One lesson, one idea

One lesson, one idea. I’m not sure this is a direct quote from Shinichi Suzuki but it was something I learned in my first longterm teacher training course. It definitely helped me organize lessons around a single concept. I found that it took the pressure off to make a 30 minute lesson more varied than it needed to be. I also found that it helped to maintain the same thread throughout the lesson, following the same concept through warm up exercises, tone production, repertoire and supplementary material. I felt that students benefited from the calm, methodical and organized approach to lessons. Creating lots of games and gimmicks that switch off frequently work better for a group situation in which you may have 45 minutes or more to fill. The individual lesson does not have to be a form of entertainment. I think it is safe to assume that the private lesson is meant to be a deep dive into violin playing without the need to actively sell your program to parents. Concerns about student level of interest can best be dealt with in phone calls or parent meetings.

The one concept per lesson approach can work in public school string lessons as well. In public school, there is a frequent if not constant need to promote the program. However, you will not want to abandon solid string instruction. For a 30 minute homogenous group string lesson at the elementary level, a typical format might be dividing the lesson into thirds. Begin with the warm up/tone production part of the lesson. You can have students play one octave scales with different fun and easy rhythms such as the Twinkle rhythms. You can play games in which students take turns playing a particular rhythm. You can split up the group according to shirt color or sneakers/no sneakers. I also like to include rhythmic improvisation or “jazzing up” their Twinkle rhythms. The middle third of the lesson could be their current and/or review repertoire. The last third could be note reading from books such as I Can Read Music, Essential Elements, Strictly Strings, All Four Strings. Choose the one or ones you like the best or mix and match them. You will want to get literacy started early so that students can comfortably participate in orchestra.

I start orchestra for my public school students right from the beginning. One lesson, one idea works here as well. Even before students can really play their instrument, I begin with the social aspect of playing in a group. Students need to get used to sharing a space with each other. They need to learn how musicians are seated within an ensemble. They need to learn routines and traditions surrounding performing in a concert. They need to learn patience while another section of the orchestra is tuning or learning their part of the score. It is important to not only state behavioral rules right from the beginning but also the corresponding consequences. Be clear about this! Check in with other music teachers and classroom teachers to find out what consequences they use. You don’t have to reinvent the wheel and your students will respond better when consequences are familiar and consistent with what they experience in their other classes.
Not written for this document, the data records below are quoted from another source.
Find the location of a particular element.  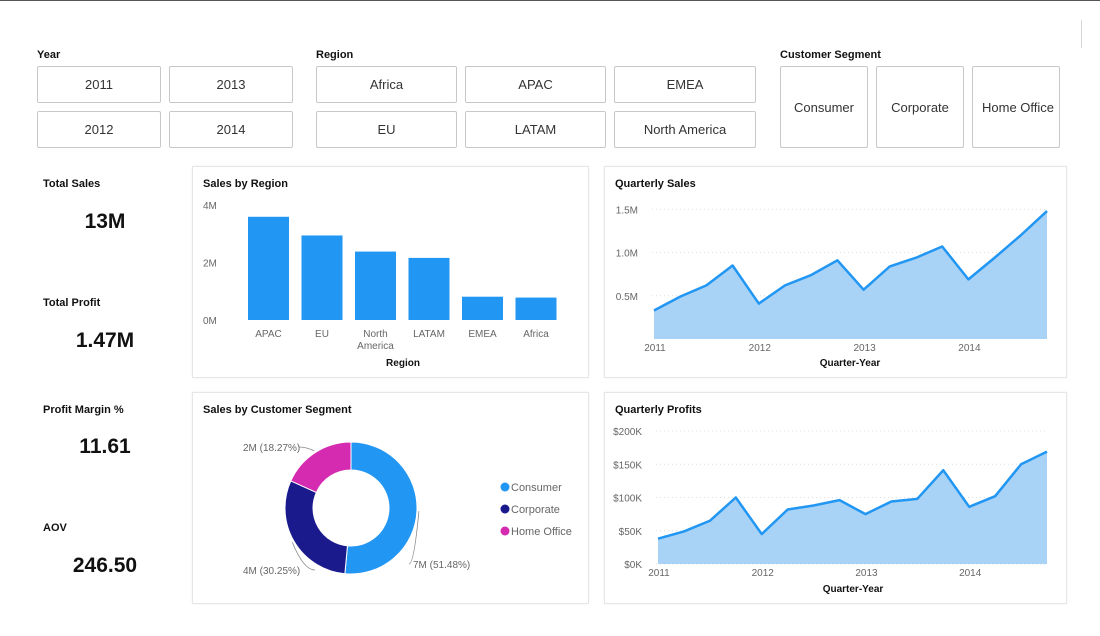

x-tick-label: APAC is located at coordinates (268, 334).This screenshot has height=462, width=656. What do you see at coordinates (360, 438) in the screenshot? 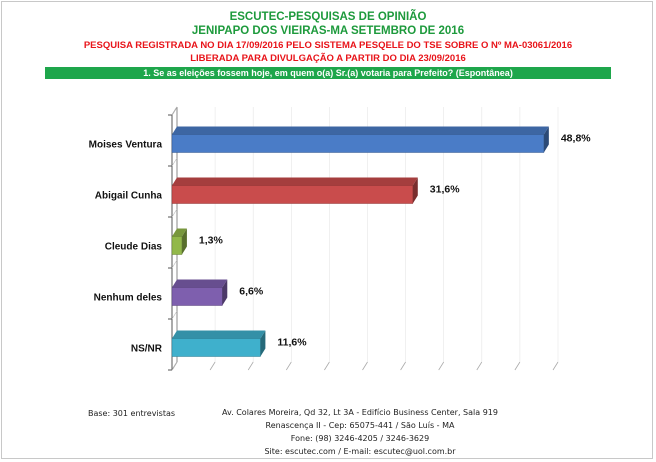
I see `footer-phone: Fone: (98) 3246-4205 / 3246-3629` at bounding box center [360, 438]. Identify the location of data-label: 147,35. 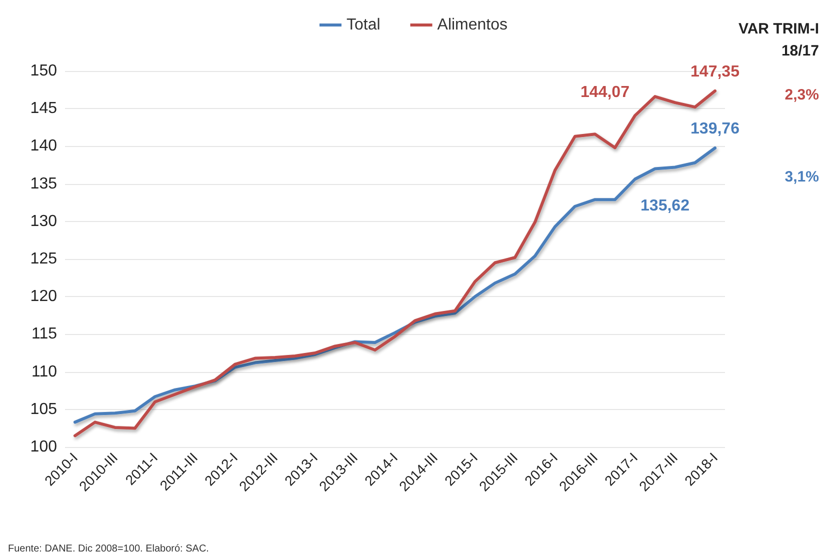
(715, 72).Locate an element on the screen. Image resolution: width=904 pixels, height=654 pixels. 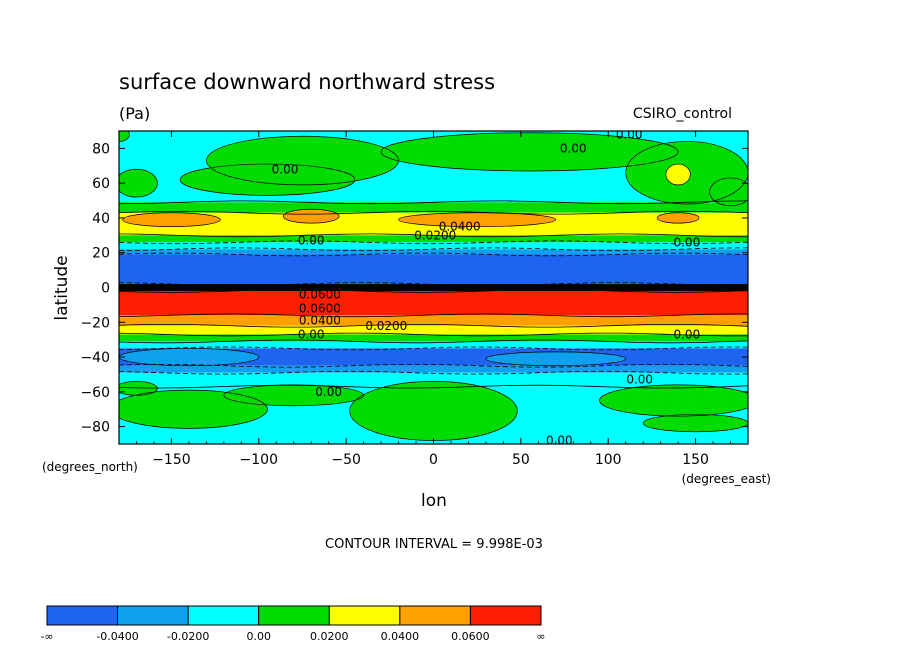
colorbar-label: 0.0600 is located at coordinates (470, 636).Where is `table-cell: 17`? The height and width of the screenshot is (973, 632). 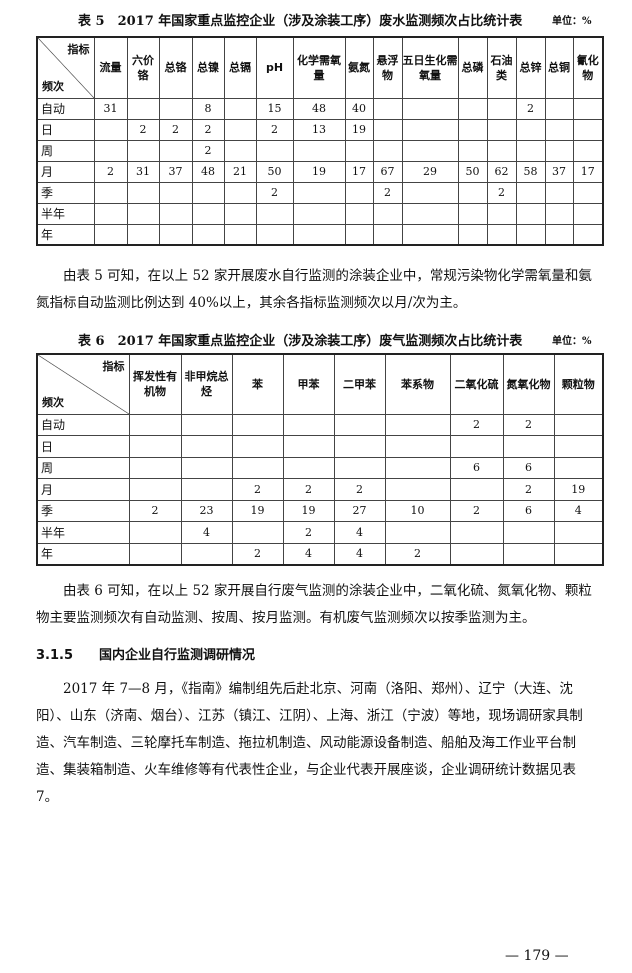
table-cell: 17 is located at coordinates (588, 172).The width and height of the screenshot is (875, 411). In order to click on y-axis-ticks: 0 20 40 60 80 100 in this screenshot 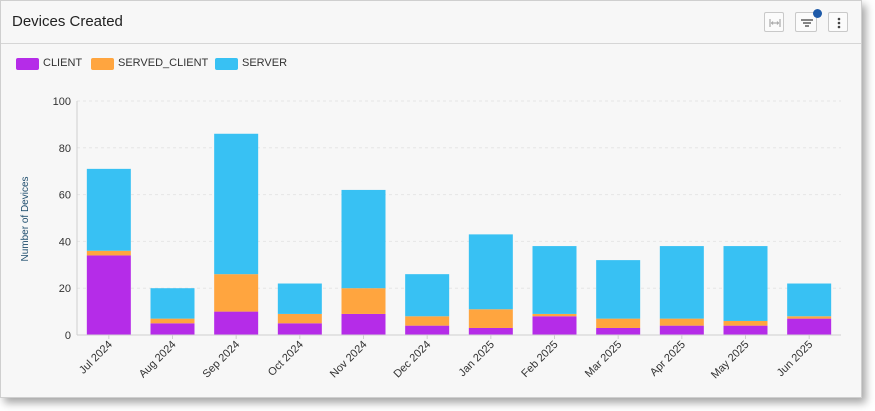, I will do `click(62, 219)`. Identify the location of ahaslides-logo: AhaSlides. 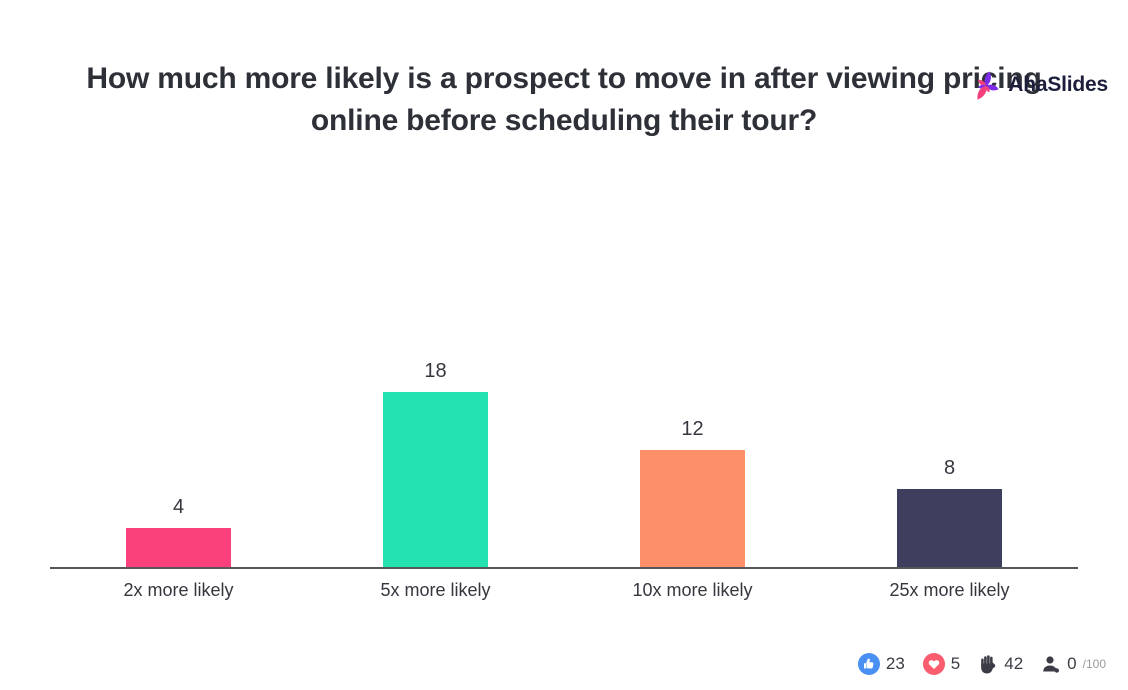
(1038, 85).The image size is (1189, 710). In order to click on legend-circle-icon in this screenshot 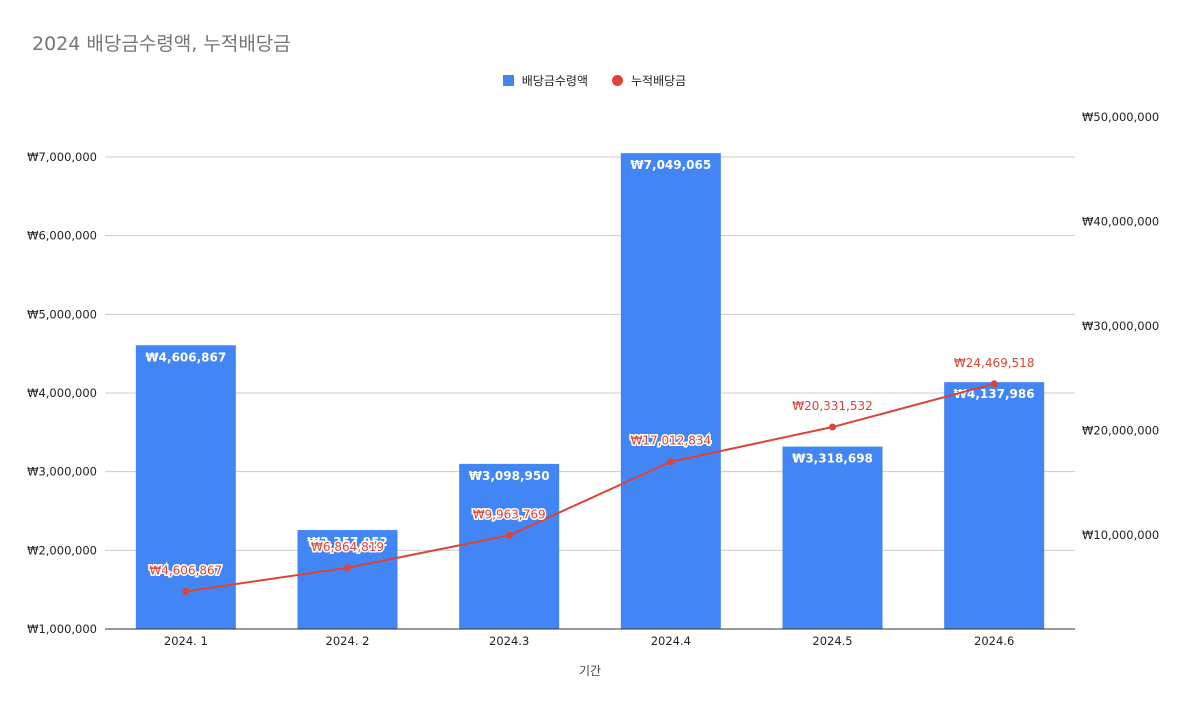, I will do `click(618, 80)`.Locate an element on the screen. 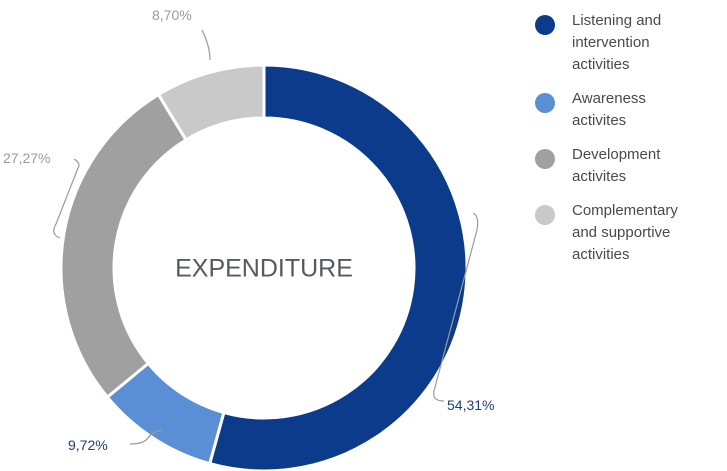  legend-label: Complementary and supportive activities is located at coordinates (647, 233).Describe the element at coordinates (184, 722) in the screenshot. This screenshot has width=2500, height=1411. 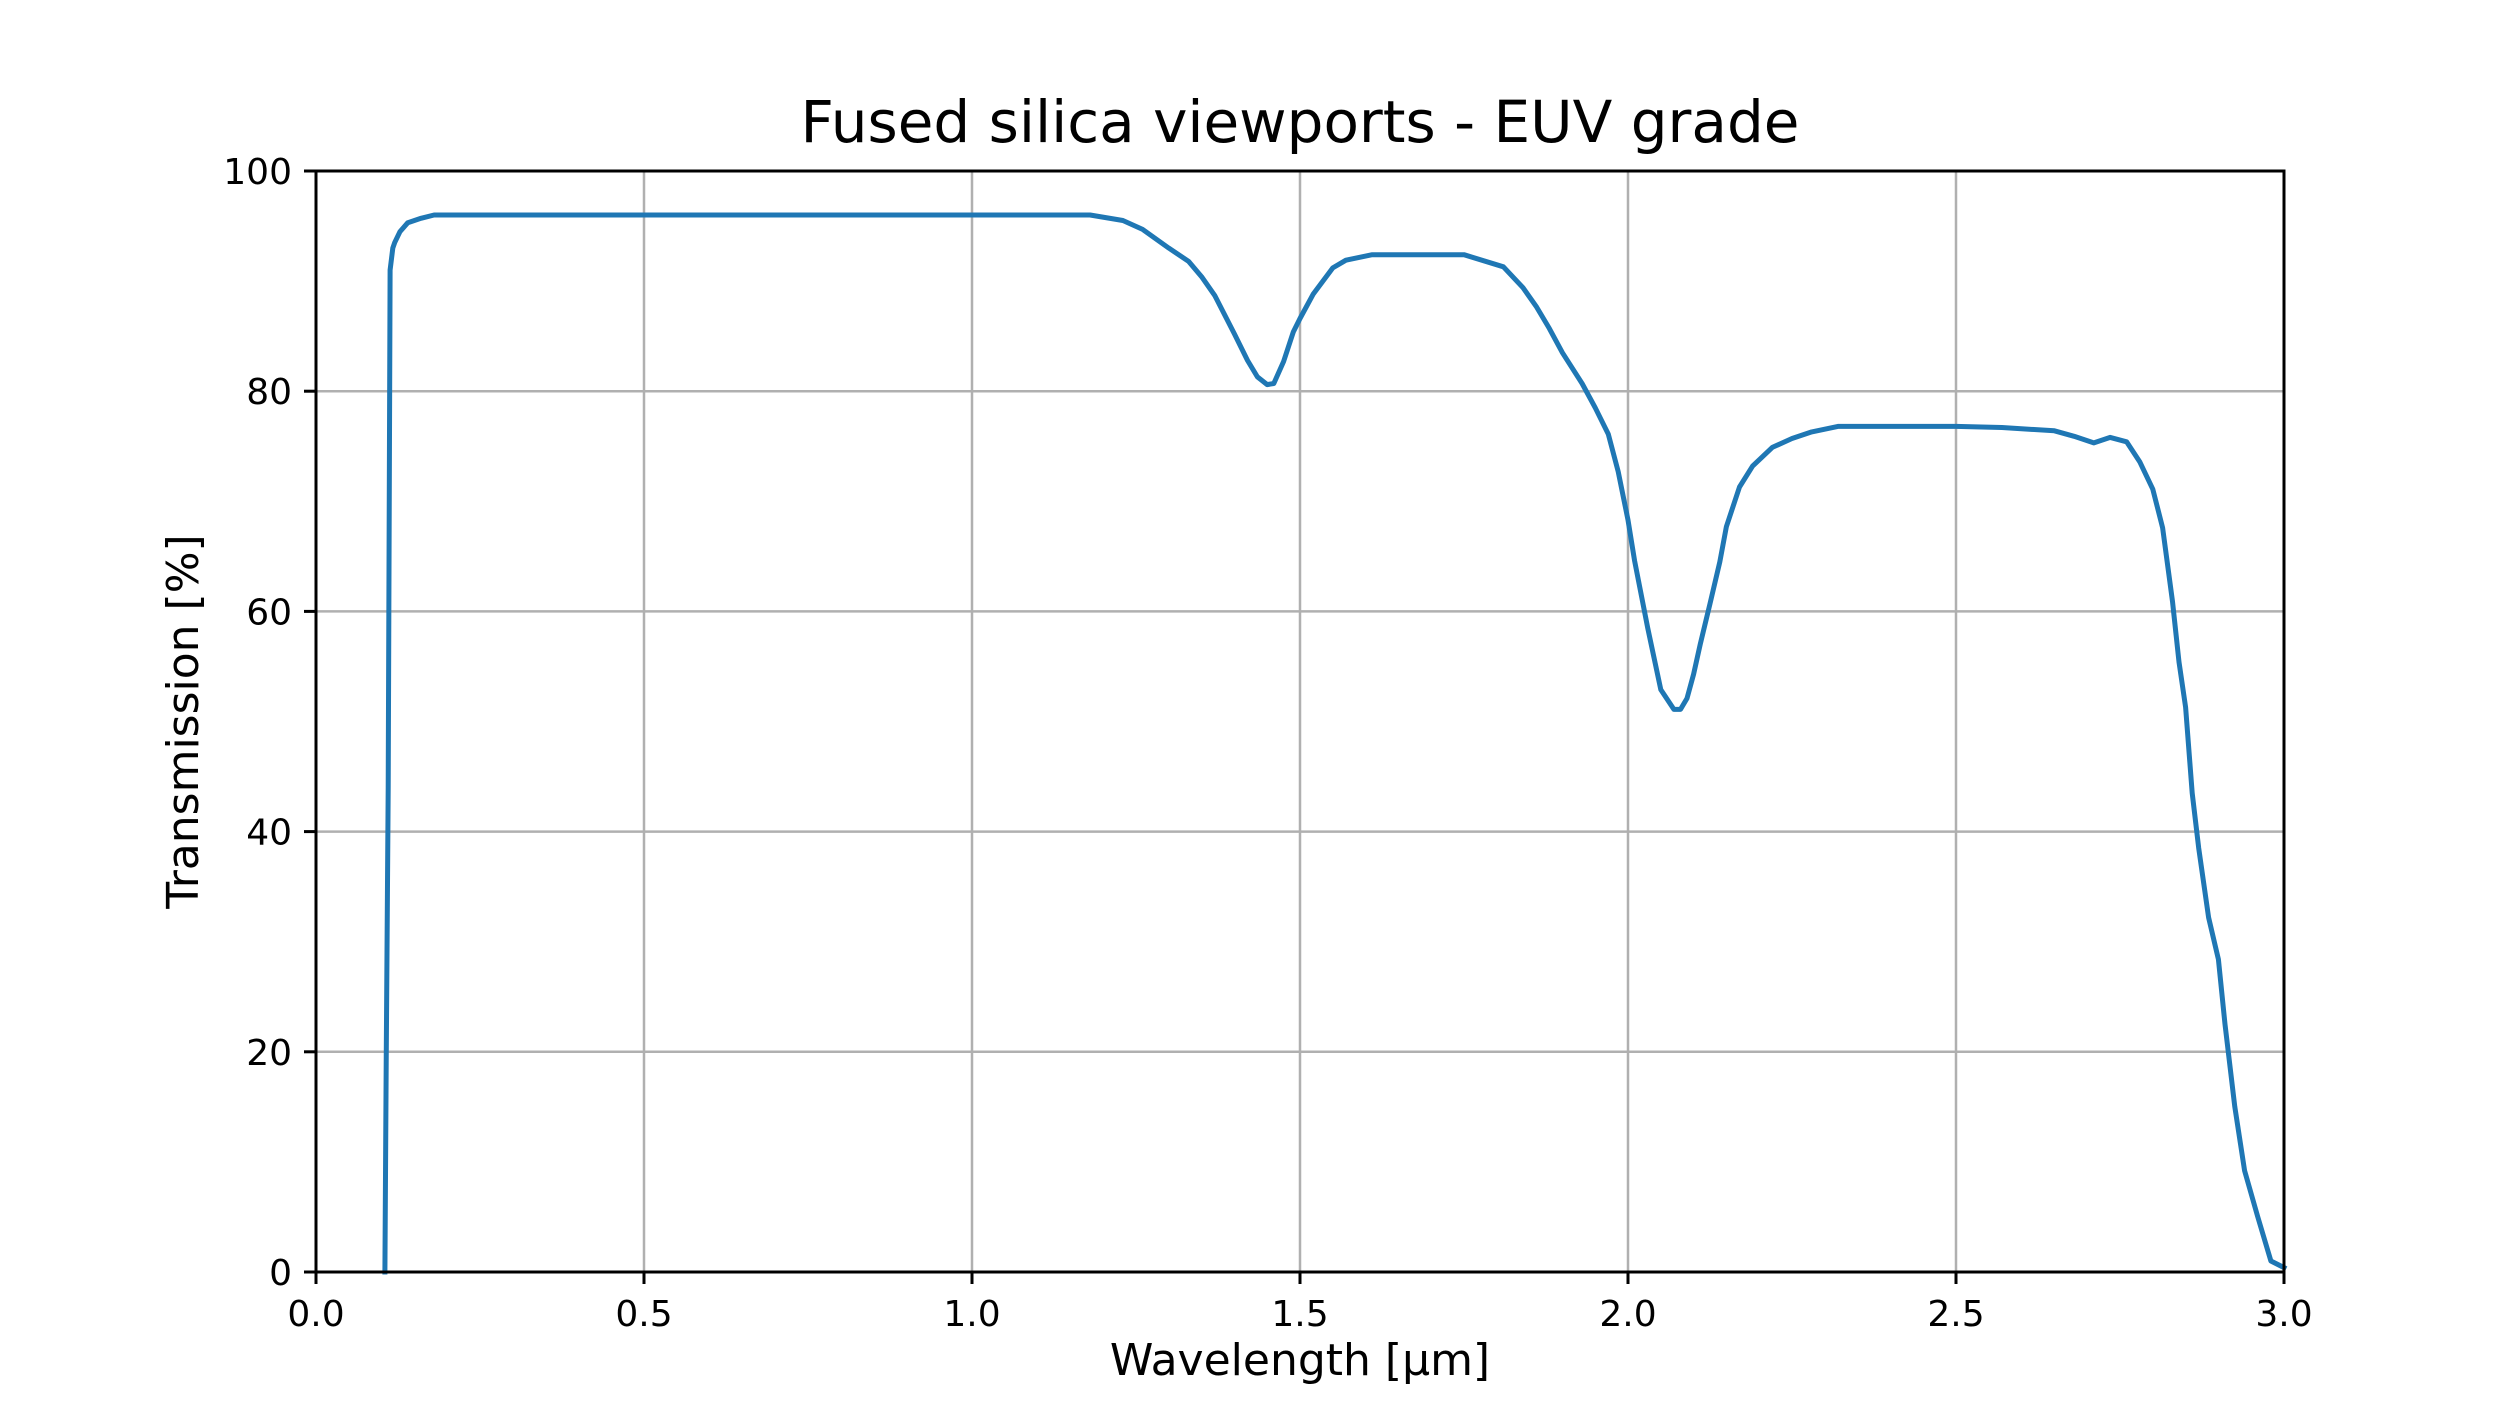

Once again, you can divide up the orchestra lesson in a way similar to the group lesson. I like to emphasize note reading and ensemble playing in orchestra. It may seem like a no brainer but it is easy to get distracted by bad intonation in particular. With a beginning orchestra I will still begin with a warm up exercise that students can play by ear. This way you can focus students’ attention, getting them listening to each other. I use the middle third of the rehearsal to have the group play together on their review music, giving students the option of either playing from memory or using their sheet music. The final third of the lesson will usually be focused on note reading either from a method book or their orchestra music. Keep in mind that orchestra is very social. Even if your school administrator allows you 45 minutes for orchestra, most likely a third of that time will be tuning, unpacking/packing up, and answering questions. You will want to keep students pumped about upcoming concerts and special events.

The concept of focusing on one thing at a time is good advice for life. Multitasking doesn’t really work that well if at all. I used to think I was pretty good at multitasking until I realized how stressed out I was. It can be the fast track to burn out. Breathe and let go of the need to do everything.